Personal information
- Born: 12 December 1880 Trawool, Victoria, Australia
- Died: 31 August 1930 (aged 49) Avenel, Victoria, Australia
- Batting: Right-handed

Domestic team information
- 1907-1913: Victoria

Career statistics
| Competition | First-class |
| Matches | 30 |
| Runs scored | 1385 |
| Batting average | 31.47 |
| 100s/50s | 2/7 |
| Top score | 211 |
| Balls bowled |  |
| Wickets | 27 |
| Bowling average | 30.55 |
| 5 wickets in innings | 0 |
| 10 wickets in match | 0 |
| Best bowling | 4/41 |
| Catches/stumpings | 18/0 |
- Source: Cricinfo, 16 August 2020

= Colin McKenzie (cricketer) =

Australian cricketer

Colin McKenzie (12 December 1880 - 31 August 1930) was an Australian cricketer. He played 30 first-class cricket matches for Victoria between 1907 and 1913.

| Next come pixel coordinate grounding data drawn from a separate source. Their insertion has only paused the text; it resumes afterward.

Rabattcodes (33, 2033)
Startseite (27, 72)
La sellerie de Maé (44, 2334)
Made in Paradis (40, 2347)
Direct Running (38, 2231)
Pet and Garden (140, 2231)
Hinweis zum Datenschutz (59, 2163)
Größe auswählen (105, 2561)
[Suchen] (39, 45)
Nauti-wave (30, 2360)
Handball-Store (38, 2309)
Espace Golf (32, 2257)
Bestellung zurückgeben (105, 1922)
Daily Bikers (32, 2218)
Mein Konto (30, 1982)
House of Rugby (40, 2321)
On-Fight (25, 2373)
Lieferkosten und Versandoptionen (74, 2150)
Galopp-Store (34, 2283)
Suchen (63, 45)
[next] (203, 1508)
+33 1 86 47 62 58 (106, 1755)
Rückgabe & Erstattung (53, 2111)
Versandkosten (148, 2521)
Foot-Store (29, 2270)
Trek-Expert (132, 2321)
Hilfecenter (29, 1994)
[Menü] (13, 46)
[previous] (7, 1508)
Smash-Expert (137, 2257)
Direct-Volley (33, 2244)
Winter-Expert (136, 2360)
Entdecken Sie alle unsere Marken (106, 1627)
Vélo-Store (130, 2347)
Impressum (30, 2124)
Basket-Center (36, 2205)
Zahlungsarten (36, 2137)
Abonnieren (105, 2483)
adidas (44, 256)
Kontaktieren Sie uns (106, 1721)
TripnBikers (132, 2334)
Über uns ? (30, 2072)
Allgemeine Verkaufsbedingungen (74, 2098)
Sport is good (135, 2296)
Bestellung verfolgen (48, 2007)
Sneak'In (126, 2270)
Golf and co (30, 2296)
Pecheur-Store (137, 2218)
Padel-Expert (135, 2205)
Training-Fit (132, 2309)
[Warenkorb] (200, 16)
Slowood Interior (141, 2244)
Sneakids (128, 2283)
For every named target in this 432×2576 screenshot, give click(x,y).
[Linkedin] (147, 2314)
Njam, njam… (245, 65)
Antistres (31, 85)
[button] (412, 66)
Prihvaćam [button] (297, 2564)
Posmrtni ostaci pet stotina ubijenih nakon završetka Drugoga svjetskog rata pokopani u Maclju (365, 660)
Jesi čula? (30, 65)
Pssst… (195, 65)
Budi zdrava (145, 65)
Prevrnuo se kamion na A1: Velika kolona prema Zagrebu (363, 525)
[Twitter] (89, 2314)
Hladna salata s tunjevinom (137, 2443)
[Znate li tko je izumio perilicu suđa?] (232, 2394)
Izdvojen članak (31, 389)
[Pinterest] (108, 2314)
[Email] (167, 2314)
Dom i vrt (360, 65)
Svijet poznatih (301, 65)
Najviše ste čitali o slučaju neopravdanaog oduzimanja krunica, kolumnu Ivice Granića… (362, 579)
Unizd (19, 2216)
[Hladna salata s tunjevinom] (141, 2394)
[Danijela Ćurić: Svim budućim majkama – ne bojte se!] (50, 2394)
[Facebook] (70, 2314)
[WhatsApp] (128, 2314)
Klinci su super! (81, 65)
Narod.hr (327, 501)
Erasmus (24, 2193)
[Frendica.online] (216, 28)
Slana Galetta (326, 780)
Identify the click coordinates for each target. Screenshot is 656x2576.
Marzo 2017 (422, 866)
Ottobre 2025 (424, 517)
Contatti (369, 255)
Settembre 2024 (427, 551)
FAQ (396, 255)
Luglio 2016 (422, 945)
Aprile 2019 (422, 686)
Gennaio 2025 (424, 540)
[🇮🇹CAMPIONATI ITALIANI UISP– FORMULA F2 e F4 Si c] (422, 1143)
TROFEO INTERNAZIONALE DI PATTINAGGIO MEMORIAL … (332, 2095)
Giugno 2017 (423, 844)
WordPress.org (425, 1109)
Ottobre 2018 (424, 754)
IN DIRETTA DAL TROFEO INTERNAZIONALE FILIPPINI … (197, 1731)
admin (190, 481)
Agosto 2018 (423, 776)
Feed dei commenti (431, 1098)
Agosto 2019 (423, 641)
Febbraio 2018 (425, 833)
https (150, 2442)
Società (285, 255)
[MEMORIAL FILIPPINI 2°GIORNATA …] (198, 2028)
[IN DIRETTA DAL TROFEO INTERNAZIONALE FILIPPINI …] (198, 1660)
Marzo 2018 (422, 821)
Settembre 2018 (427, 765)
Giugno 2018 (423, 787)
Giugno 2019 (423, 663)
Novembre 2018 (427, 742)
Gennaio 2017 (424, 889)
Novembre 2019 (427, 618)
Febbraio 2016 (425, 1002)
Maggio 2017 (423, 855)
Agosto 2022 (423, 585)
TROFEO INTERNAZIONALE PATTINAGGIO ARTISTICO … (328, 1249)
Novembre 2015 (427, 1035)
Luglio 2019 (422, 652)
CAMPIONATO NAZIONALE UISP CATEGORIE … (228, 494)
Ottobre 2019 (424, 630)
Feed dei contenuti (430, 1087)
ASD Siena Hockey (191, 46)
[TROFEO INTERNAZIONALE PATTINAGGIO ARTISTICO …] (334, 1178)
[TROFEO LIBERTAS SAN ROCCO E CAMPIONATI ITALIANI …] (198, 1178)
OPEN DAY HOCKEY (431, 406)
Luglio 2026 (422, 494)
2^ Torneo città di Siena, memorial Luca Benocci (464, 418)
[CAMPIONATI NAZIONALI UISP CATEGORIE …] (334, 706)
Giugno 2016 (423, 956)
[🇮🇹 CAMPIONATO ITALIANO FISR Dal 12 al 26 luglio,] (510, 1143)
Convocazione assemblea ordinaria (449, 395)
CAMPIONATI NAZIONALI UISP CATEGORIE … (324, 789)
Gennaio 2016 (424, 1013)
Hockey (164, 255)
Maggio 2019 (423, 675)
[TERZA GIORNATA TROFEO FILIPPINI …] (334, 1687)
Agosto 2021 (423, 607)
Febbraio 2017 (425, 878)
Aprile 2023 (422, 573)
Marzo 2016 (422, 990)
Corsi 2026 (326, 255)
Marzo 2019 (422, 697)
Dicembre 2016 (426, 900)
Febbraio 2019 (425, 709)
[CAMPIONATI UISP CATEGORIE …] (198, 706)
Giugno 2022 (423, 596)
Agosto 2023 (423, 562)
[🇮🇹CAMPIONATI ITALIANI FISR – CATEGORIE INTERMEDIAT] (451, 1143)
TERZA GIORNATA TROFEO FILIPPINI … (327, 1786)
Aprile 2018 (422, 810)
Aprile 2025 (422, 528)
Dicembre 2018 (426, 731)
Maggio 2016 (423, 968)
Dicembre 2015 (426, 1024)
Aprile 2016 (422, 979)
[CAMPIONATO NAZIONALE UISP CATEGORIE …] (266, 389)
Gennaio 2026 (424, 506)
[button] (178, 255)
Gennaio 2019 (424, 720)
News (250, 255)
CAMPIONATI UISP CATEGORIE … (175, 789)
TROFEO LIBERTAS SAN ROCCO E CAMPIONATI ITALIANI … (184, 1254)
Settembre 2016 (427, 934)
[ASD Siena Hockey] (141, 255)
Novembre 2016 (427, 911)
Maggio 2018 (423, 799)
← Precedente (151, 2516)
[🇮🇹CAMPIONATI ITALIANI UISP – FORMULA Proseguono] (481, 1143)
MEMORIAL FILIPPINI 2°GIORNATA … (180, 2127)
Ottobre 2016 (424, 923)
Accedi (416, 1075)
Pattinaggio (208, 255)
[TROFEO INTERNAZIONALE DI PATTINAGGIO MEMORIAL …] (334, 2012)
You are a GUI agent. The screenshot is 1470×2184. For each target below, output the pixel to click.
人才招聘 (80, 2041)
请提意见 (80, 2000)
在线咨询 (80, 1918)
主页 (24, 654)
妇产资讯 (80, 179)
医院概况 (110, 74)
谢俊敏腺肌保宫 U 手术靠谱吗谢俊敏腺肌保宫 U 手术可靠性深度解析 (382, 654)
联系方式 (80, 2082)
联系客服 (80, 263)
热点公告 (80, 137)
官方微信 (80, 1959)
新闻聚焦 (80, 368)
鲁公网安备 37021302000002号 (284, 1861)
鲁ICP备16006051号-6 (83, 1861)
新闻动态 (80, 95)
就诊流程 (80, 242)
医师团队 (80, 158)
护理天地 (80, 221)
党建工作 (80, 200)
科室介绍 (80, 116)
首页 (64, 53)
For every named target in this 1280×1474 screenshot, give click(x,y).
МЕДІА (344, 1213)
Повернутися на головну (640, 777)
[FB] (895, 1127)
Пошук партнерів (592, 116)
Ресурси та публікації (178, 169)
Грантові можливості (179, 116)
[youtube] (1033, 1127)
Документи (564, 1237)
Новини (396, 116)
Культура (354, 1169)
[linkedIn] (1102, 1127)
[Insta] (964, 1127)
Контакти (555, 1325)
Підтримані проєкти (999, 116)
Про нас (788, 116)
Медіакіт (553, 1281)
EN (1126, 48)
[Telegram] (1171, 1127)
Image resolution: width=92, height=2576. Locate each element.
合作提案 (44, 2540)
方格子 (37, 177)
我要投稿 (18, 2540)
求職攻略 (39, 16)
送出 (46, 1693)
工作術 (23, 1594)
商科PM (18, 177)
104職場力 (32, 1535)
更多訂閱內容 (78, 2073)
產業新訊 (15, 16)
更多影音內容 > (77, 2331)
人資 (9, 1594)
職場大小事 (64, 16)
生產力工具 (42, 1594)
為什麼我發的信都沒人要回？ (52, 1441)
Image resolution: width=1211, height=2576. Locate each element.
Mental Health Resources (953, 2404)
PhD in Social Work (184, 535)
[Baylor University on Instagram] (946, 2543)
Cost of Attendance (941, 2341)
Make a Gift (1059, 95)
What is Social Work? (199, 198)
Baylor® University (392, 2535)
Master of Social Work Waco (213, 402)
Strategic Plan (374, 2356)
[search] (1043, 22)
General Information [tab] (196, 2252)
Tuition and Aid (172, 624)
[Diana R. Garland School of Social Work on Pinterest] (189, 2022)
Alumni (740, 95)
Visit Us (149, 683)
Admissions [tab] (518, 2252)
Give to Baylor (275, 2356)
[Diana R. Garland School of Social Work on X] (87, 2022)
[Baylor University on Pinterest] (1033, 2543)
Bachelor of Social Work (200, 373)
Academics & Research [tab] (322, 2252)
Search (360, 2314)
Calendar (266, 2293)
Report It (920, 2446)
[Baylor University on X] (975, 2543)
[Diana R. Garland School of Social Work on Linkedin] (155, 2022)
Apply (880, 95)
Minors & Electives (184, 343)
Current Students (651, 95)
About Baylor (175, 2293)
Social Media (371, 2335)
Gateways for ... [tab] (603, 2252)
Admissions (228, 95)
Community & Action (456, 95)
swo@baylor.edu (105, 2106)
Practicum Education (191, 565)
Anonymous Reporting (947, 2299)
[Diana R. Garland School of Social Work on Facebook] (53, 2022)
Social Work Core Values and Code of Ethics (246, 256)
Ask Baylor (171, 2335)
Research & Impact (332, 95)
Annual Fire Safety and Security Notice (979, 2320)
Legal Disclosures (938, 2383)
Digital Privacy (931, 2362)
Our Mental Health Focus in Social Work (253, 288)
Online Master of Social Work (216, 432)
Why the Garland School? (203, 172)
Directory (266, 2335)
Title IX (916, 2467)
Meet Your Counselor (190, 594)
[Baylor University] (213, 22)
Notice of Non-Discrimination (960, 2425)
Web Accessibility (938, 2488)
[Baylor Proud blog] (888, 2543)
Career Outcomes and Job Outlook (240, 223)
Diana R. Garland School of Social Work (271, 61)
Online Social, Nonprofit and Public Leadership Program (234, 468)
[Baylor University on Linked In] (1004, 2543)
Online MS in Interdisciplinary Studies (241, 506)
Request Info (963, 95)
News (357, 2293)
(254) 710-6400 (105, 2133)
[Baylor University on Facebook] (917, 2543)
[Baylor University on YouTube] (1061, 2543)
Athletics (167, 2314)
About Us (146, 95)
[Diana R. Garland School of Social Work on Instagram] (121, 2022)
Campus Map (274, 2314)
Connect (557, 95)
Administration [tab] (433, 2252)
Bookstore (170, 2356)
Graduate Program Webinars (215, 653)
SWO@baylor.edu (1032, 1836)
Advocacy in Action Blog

Playing against Western Australia in 1909–10, McKenzie scored 211, and with Bert Kortlang, who scored 197, added 358 for the second wicket, setting an Australian second-wicket record. He was once twelfth man for the Australian Test team.

McKenzie carried on the family tradition of pastoralism in northern Victoria. He died suddenly at his property, "Westbrook", in August 1930, aged 49.